#### EXERCISE DETAILS:
Could you return every line of the material below word for word, from the first to the last?

#### DATASET RECORDS:
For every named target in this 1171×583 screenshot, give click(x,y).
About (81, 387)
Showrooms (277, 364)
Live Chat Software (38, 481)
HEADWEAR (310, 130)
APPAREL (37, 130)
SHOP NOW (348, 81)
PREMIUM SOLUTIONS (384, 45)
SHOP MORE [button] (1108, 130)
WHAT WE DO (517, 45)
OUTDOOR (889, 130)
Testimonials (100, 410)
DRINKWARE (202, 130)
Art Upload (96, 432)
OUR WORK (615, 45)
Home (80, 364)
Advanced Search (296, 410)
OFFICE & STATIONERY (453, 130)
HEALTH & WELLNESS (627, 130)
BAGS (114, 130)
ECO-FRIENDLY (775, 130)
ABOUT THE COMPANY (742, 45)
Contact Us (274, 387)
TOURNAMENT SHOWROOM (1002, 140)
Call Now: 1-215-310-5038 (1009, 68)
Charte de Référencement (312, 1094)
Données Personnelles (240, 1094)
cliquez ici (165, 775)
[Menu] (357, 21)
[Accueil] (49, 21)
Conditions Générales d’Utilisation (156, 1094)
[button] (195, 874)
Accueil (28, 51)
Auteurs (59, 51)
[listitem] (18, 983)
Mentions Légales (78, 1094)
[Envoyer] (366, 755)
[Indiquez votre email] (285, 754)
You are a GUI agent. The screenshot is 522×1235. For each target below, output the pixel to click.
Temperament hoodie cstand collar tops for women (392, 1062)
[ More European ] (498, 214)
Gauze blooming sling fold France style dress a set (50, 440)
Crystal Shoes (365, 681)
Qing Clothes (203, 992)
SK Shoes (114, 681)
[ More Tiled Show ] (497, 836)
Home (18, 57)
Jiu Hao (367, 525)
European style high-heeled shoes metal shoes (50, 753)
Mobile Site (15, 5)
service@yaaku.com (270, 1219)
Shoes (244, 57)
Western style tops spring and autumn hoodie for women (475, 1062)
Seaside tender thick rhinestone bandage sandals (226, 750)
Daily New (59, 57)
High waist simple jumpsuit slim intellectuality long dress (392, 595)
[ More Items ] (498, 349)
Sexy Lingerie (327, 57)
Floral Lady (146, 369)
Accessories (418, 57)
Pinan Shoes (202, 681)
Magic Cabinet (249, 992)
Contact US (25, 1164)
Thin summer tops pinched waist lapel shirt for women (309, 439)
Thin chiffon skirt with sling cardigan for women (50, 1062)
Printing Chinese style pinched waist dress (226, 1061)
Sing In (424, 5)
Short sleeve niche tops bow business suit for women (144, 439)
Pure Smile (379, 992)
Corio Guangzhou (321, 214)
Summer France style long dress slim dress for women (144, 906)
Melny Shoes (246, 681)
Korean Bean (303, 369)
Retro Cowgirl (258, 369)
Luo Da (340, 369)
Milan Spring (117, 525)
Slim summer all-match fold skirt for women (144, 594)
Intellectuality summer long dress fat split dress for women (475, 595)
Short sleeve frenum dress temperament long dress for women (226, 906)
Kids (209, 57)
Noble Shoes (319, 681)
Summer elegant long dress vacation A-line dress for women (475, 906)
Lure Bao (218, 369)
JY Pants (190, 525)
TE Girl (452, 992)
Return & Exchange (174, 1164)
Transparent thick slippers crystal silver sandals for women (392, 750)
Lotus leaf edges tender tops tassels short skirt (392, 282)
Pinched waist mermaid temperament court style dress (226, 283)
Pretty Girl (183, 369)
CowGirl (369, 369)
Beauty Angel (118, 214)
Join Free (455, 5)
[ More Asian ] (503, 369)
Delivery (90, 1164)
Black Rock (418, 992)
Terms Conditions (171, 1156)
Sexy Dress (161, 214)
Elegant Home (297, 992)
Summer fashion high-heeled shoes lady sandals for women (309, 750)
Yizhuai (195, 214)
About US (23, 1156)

#### SOLUTION:
For every named target in this 1171×583 screenshot, give click(x,y).
About (81, 387)
Showrooms (277, 364)
Live Chat Software (38, 481)
HEADWEAR (310, 130)
APPAREL (37, 130)
SHOP NOW (348, 81)
PREMIUM SOLUTIONS (384, 45)
SHOP MORE [button] (1108, 130)
WHAT WE DO (517, 45)
OUTDOOR (889, 130)
Testimonials (100, 410)
DRINKWARE (202, 130)
Art Upload (96, 432)
OUR WORK (615, 45)
Home (80, 364)
Advanced Search (296, 410)
OFFICE & STATIONERY (453, 130)
HEALTH & WELLNESS (627, 130)
BAGS (114, 130)
ECO-FRIENDLY (775, 130)
ABOUT THE COMPANY (742, 45)
Contact Us (274, 387)
TOURNAMENT SHOWROOM (1002, 140)
Call Now: 1-215-310-5038 (1009, 68)
Charte de Référencement (312, 1094)
Données Personnelles (240, 1094)
cliquez ici (165, 775)
[Menu] (357, 21)
[Accueil] (49, 21)
Conditions Générales d’Utilisation (156, 1094)
[button] (195, 874)
Accueil (28, 51)
Auteurs (59, 51)
[listitem] (18, 983)
Mentions Légales (78, 1094)
[Envoyer] (366, 755)
[Indiquez votre email] (285, 754)
You are a GUI agent. The screenshot is 522×1235. For each target below, output the pixel to click.
Temperament hoodie cstand collar tops for women (392, 1062)
[ More European ] (498, 214)
Gauze blooming sling fold France style dress a set (50, 440)
Crystal Shoes (365, 681)
Qing Clothes (203, 992)
SK Shoes (114, 681)
[ More Tiled Show ] (497, 836)
Home (18, 57)
Jiu Hao (367, 525)
European style high-heeled shoes metal shoes (50, 753)
Mobile Site (15, 5)
service@yaaku.com (270, 1219)
Shoes (244, 57)
Western style tops spring and autumn hoodie for women (475, 1062)
Seaside tender thick rhinestone bandage sandals (226, 750)
Daily New (59, 57)
High waist simple jumpsuit slim intellectuality long dress (392, 595)
[ More Items ] (498, 349)
Sexy Lingerie (327, 57)
Floral Lady (146, 369)
Accessories (418, 57)
Pinan Shoes (202, 681)
Magic Cabinet (249, 992)
Contact US (25, 1164)
Thin summer tops pinched waist lapel shirt for women (309, 439)
Thin chiffon skirt with sling cardigan for women (50, 1062)
Printing Chinese style pinched waist dress (226, 1061)
Sing In (424, 5)
Short sleeve niche tops bow business suit for women (144, 439)
Pure Smile (379, 992)
Corio Guangzhou (321, 214)
Summer France style long dress slim dress for women (144, 906)
Melny Shoes (246, 681)
Korean Bean (303, 369)
Retro Cowgirl (258, 369)
Luo Da (340, 369)
Milan Spring (117, 525)
Slim summer all-match fold skirt for women (144, 594)
Intellectuality summer long dress fat split dress for women (475, 595)
Short sleeve frenum dress temperament long dress for women (226, 906)
Kids (209, 57)
Noble Shoes (319, 681)
Summer elegant long dress vacation A-line dress for women (475, 906)
Lure Bao (218, 369)
JY Pants (190, 525)
TE Girl (452, 992)
Return & Exchange (174, 1164)
Transparent thick slippers crystal silver sandals for women (392, 750)
Lotus leaf edges tender tops tassels short skirt (392, 282)
Pinched waist mermaid temperament court style dress (226, 283)
Pretty Girl (183, 369)
CowGirl (369, 369)
Beauty Angel (118, 214)
Join Free (455, 5)
[ More Asian ] (503, 369)
Delivery (90, 1164)
Black Rock (418, 992)
Terms Conditions (171, 1156)
Sexy Dress (161, 214)
Elegant Home (297, 992)
Summer fashion high-heeled shoes lady sandals for women (309, 750)
Yizhuai (195, 214)
About US (23, 1156)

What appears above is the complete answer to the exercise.